When finding the derivative of a quotient of two functions, we need to apply the Quotient Rule. Imagine you have two functions, one on top (numerator) and one at the bottom (denominator). For our function, given by \( y = \frac{x+1}{x^2+2x+2} \), the top function \( u = x+1 \) and the bottom function \( v = x^2 + 2x + 2 \).

The Quotient Rule is expressed as:

• \( \frac{d}{dx}\left(\frac{u}{v}\right) = \frac{u'v - uv'}{v^2} \)

This formula helps us find the derivative of a quotient by considering both the numerator's and denominator's derivatives.

To apply this, calculate the derivatives of \( u \) and \( v \). In this problem:

• \( u' = 1 \) since the derivative of \( x+1 \) is a constant 1.
• \( v' = 2x + 2 \), as the derivative of \( x^2 + 2x + 2 \) is obtained by applying simple power rules.

Putting it all together, the derivative \( y' \) becomes: \ \( y' = \frac{(1)(x^2+2x+2) - (x+1)(2x+2)}{(x^2+2x+2)^2} \).

Simplify this expression to get the final derivative form, which is crucial for finding critical points and extrema.

Derivatives are fundamental in calculus and are used to determine how a function changes at any given point. They provide us with the slope of the tangent line to the function's graph at any point.

For the function \( y = \frac{x+1}{x^2+2x+2} \), we use the Quotient Rule to find its derivative. The simplified first derivative is: \ \( y' = \frac{-x^2 - 2x}{(x^2+2x+2)^2} \).

This result tells us how the function's value changes as \( x \) changes.

To find critical points, we set this derivative to zero, determining where the function's slope is zero (i.e., possible extrema points) or where it is undefined (where the denominator is zero). In this case, solving \( -x^2 - 2x = 0 \), we find:

• Critical points at \( x = 0 \) and \( x = -2 \).

These points are crucial in understanding the function's behavior and locating maximums or minimums.

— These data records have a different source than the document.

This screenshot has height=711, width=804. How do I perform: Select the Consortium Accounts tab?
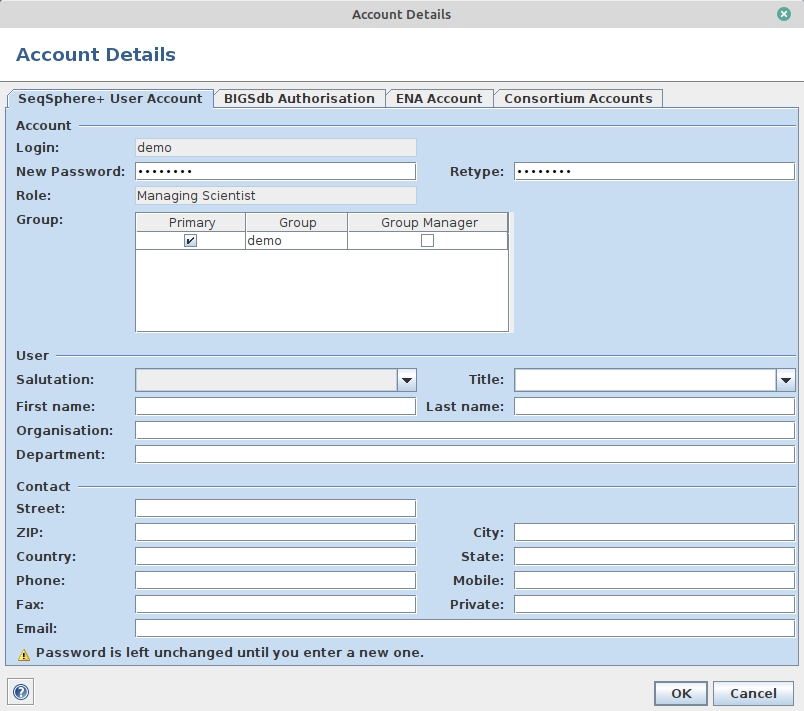578,98
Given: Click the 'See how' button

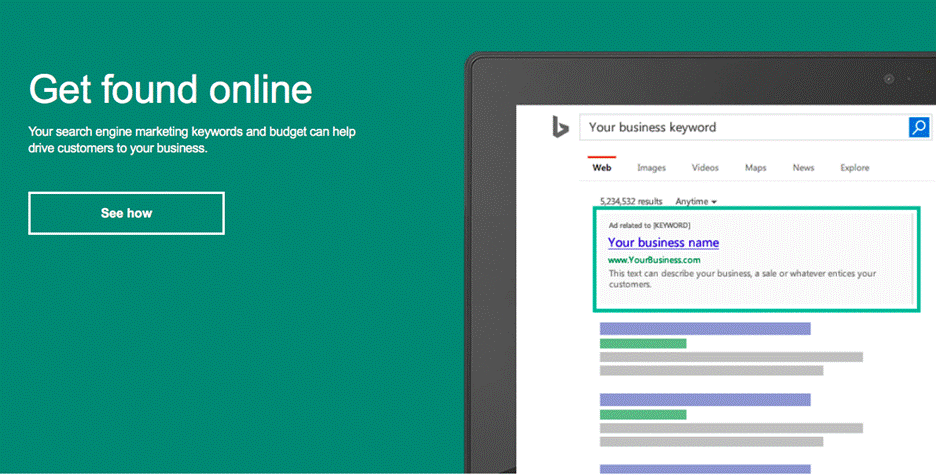Looking at the screenshot, I should tap(126, 213).
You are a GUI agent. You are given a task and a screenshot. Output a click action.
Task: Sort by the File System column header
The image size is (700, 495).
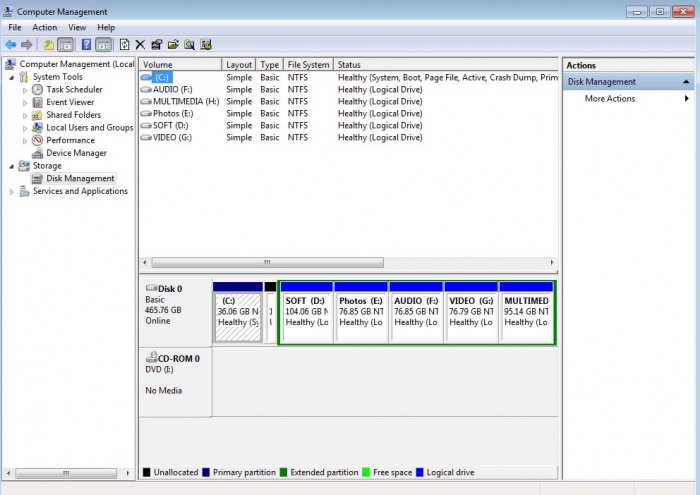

Critical points occur where the derivative of a function is zero or undefined. These points are essential because they are potential locations for extreme values, which indicate either local maxima, minima, or saddle points.

For the given function, the critical points are found by setting the derivative to zero, \( -x^2 - 2x = 0 \), which gives us:

• \( x = 0 \)
• \( x = -2 \)

At these points, the function's rate of change is momentarily zero, suggesting potential extremums.

However, to truly determine if these points are maxima or minima, we must conduct further tests, such as examining sign changes in the derivative or applying the second derivative test.

In our scenario, while \( x = 0 \) does not change signs in the derivative, indicating no extremum, a sign change around \( x = -2 \) reveals a local maximum.

The Second Derivative Test helps classify critical points by examining the concavity of the function. If the second derivative is positive at a critical point, it indicates a local minimum. If negative, it implies a local maximum. If zero, the test is inconclusive.

In our example, however, we used sign changes in the first derivative to determine the nature of the critical points. Let's review why this is helpful.

We check points slightly less and slightly greater than the critical values.

For \( x = 0 \), testing \( x = -1 \) and \( x = 1 \) showed no sign change, confirming no extremum.

However, at \( x = -2 \), testing \( x = -3 \) and \( x = -1.5 \) indicated a sign change from positive to negative, signaling a local maximum.

These tests allow us to draw conclusions about the behavior of the function at critical points, offering insight into its peaks and troughs.